Without the pictures, retype each line below exactly as it stands.

(Stored records)

⟨

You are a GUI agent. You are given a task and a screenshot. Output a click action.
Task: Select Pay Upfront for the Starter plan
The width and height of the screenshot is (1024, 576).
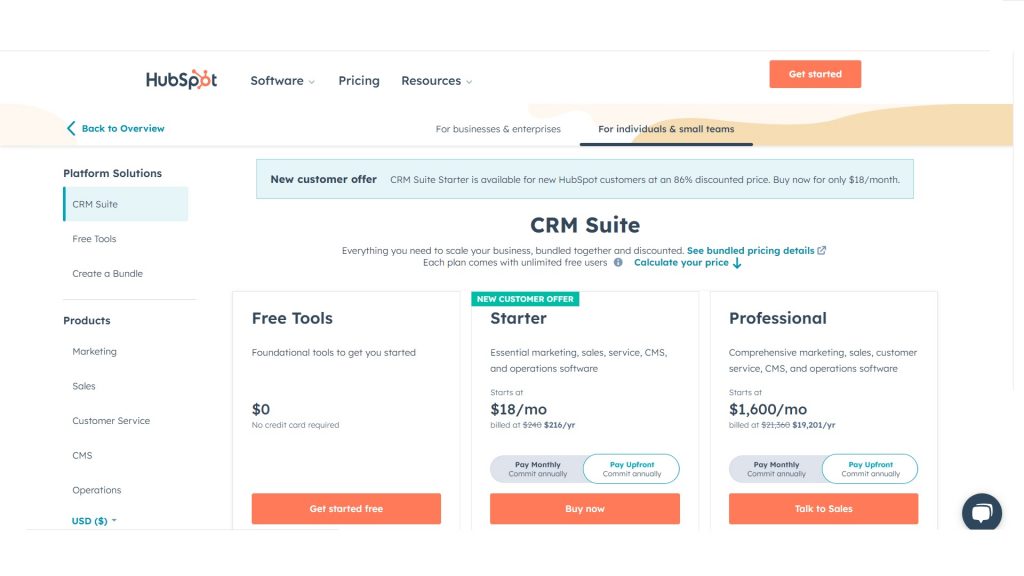coord(631,469)
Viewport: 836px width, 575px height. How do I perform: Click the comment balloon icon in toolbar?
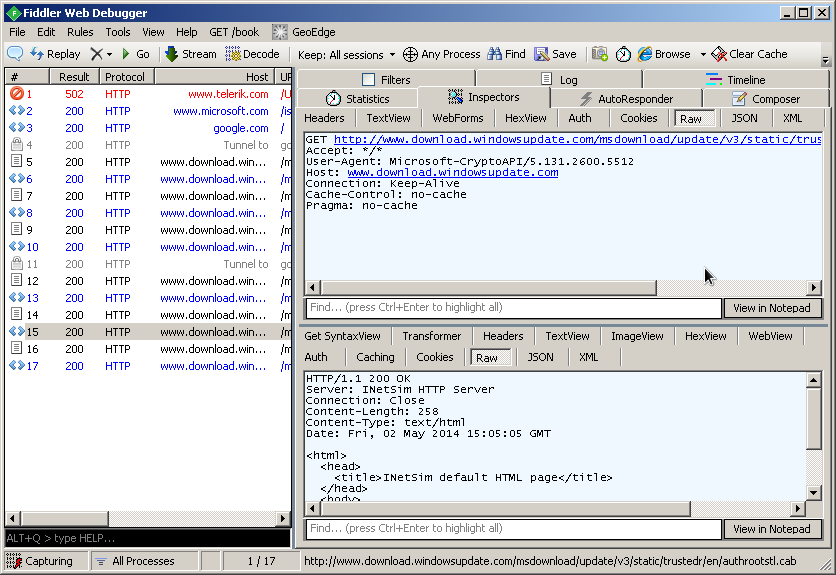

⟩

** Result of this exercise **
You are a GUI agent. You are given a task and a screenshot. Output a click action.
Task: Select Pay Upfront for the Starter plan
The width and height of the screenshot is (1024, 576).
coord(631,469)
Viewport: 836px width, 575px height. How do I perform: Click the comment balloon icon in toolbar?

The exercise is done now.